Près de lui, le caporal-chef Antoine Philion-Laliberté donnait des instructions à ses troupes.

« Là, vous allez commencer la vraie patente », avertit-il. « Si vous avez un malaise, n’hésitez pas à lever la main. Si vous avez besoin de sortir deux minutes, on va jaser jusqu’à ce que vous soyez prêts à rentrer. »

Peu après, la procédure de désinfection et de lavage des mains a été revue en détail avec les soldats.

Le premier groupe est entré, portant masque, visière, gants et blouses jaunes.

On sait qu’on peut voir des gens morts, a admis le caporal-chef Jean-Philippe Ménard.

« J’ai des papillons dans le ventre. C’est nerveux. »

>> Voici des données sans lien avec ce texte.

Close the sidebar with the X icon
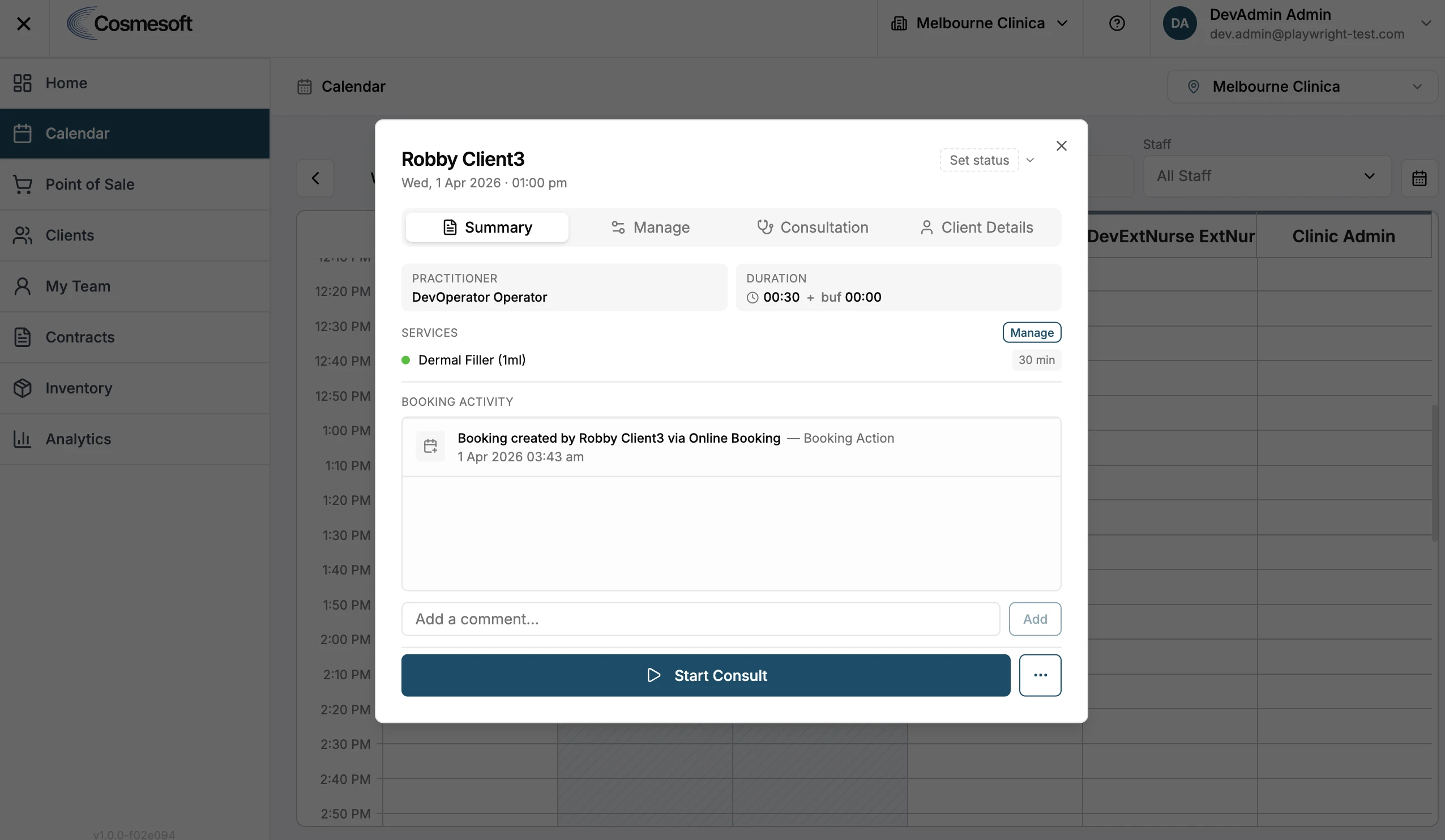Screen dimensions: 1445x840 click(24, 24)
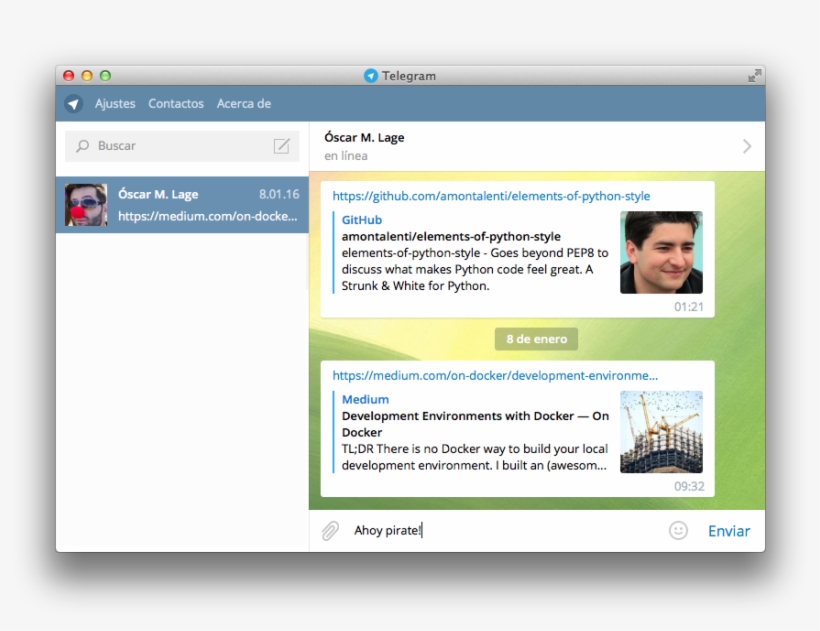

Mais il n’a pas peur pour lui-même. « Non, on connaît les risques et on sait quoi faire », dit le soldat qui s’est porté volontaire comme bien d’autres pour aller aider en CHSLD.

Il se demande plutôt « ce qui les attend là-dedans ». « On s’est fait dire que c’est la pire place à Montréal. »

Le métier de l’homme est de « tirer de gros canons » depuis des véhicules blindés.

Mais vendredi, il va aller dans un CHSLD pour « donner des soins, laver des mains, des visages et aider des personnes âgées à manger », explique-t-il.

« On est très contents. On voulait aller aider bien avant d’avoir reçu l’appel. »

Les membres des forces armées ne savent pas combien de temps va durer ce déploiement hors de l’ordinaire. « C’est une mission à durée indéterminée », dit le caporal Gagnon.

Environ 1000 militaires doivent prêter main-forte dans 20 CHSLD au Québec.